TASK STATEMENT: Copy out the lines of the records verbatim, from the line containing "The image size is (855, 344)." through the line containing "[x=536, y=289]", both included.

Data on locating visible targets:

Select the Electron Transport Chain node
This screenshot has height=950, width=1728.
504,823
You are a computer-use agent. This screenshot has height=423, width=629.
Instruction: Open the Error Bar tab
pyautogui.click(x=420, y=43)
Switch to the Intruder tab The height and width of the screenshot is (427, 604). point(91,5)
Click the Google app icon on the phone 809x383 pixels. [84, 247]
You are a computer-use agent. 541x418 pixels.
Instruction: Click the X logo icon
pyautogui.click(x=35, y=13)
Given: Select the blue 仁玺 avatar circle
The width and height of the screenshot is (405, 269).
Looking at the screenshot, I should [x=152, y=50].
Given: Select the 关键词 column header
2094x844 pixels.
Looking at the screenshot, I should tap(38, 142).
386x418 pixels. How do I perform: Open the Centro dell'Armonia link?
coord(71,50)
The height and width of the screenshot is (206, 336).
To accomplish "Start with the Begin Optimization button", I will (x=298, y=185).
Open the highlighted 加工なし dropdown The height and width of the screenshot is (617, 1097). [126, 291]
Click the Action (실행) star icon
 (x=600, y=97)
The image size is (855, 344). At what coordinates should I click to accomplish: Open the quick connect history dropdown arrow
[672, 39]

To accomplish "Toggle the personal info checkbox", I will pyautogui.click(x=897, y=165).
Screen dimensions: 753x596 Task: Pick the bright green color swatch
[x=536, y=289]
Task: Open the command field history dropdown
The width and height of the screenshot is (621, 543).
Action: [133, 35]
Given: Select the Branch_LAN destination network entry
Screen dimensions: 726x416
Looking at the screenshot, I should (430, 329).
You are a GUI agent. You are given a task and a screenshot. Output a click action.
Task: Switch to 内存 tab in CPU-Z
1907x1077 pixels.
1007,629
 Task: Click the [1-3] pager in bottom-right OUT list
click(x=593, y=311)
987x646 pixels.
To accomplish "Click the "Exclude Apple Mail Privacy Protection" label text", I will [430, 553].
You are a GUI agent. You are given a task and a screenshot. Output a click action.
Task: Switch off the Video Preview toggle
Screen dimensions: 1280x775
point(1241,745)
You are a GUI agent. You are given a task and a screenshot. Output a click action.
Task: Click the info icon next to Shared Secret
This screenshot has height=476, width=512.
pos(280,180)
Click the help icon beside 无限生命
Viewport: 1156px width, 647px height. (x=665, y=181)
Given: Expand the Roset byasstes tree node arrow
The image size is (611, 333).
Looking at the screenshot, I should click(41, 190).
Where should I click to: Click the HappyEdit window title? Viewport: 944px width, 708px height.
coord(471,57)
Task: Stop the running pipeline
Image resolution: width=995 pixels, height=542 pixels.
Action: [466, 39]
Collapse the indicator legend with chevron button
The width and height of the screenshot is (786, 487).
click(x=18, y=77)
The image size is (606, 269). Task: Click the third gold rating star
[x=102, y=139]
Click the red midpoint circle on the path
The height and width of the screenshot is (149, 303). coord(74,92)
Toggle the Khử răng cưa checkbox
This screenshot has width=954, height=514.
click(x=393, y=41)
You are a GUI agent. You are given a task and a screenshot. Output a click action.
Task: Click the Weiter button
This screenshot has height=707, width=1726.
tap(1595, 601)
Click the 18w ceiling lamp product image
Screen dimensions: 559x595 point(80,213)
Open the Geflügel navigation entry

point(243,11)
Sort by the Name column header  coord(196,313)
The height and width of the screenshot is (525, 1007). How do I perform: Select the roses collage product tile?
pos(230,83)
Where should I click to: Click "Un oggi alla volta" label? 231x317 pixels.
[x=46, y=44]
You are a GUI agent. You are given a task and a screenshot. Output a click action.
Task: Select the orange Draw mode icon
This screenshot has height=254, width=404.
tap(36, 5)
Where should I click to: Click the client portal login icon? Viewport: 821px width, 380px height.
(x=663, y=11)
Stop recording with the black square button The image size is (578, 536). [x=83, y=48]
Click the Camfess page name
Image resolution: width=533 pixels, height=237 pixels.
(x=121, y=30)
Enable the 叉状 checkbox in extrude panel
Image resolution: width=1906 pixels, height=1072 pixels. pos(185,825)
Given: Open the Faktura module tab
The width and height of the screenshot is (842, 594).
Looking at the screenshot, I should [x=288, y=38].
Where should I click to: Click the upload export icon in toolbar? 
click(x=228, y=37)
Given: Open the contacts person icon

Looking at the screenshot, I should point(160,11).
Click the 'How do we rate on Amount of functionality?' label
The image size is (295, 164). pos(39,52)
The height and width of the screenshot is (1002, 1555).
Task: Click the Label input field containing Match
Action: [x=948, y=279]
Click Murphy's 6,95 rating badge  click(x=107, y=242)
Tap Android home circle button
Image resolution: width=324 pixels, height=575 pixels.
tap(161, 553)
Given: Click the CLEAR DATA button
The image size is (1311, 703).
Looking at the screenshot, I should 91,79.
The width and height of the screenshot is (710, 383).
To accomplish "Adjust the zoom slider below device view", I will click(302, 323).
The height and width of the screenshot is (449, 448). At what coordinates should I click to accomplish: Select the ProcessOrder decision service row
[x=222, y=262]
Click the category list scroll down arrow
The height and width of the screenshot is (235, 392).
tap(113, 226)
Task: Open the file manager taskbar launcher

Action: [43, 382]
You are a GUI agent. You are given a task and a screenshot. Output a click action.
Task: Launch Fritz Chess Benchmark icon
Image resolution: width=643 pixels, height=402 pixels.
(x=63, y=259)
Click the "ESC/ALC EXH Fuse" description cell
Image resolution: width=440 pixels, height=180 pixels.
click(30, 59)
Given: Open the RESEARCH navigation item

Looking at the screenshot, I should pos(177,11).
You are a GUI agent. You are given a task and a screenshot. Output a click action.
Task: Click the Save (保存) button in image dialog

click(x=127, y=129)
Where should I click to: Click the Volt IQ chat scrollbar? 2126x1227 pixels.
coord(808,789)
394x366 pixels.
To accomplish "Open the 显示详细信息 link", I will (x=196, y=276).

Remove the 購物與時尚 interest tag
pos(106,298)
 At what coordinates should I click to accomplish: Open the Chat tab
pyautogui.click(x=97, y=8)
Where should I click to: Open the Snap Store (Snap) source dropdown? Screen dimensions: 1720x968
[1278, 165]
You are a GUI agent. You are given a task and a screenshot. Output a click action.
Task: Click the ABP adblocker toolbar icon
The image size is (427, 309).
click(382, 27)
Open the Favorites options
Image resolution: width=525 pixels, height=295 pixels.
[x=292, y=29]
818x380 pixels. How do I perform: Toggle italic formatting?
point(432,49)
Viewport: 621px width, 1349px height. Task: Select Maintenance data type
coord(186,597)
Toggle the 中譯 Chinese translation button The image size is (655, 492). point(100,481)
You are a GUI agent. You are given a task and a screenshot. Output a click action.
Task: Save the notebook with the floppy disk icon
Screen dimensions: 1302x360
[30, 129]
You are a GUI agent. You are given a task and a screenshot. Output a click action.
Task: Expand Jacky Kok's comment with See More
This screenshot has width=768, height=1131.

TASK SOLUTION:
The image size is (855, 344). At what coordinates should I click to accomplish: Open the quick connect history dropdown arrow
[672, 39]

To accomplish "Toggle the personal info checkbox", I will pyautogui.click(x=897, y=165).
Screen dimensions: 753x596 Task: Pick the bright green color swatch
[x=536, y=289]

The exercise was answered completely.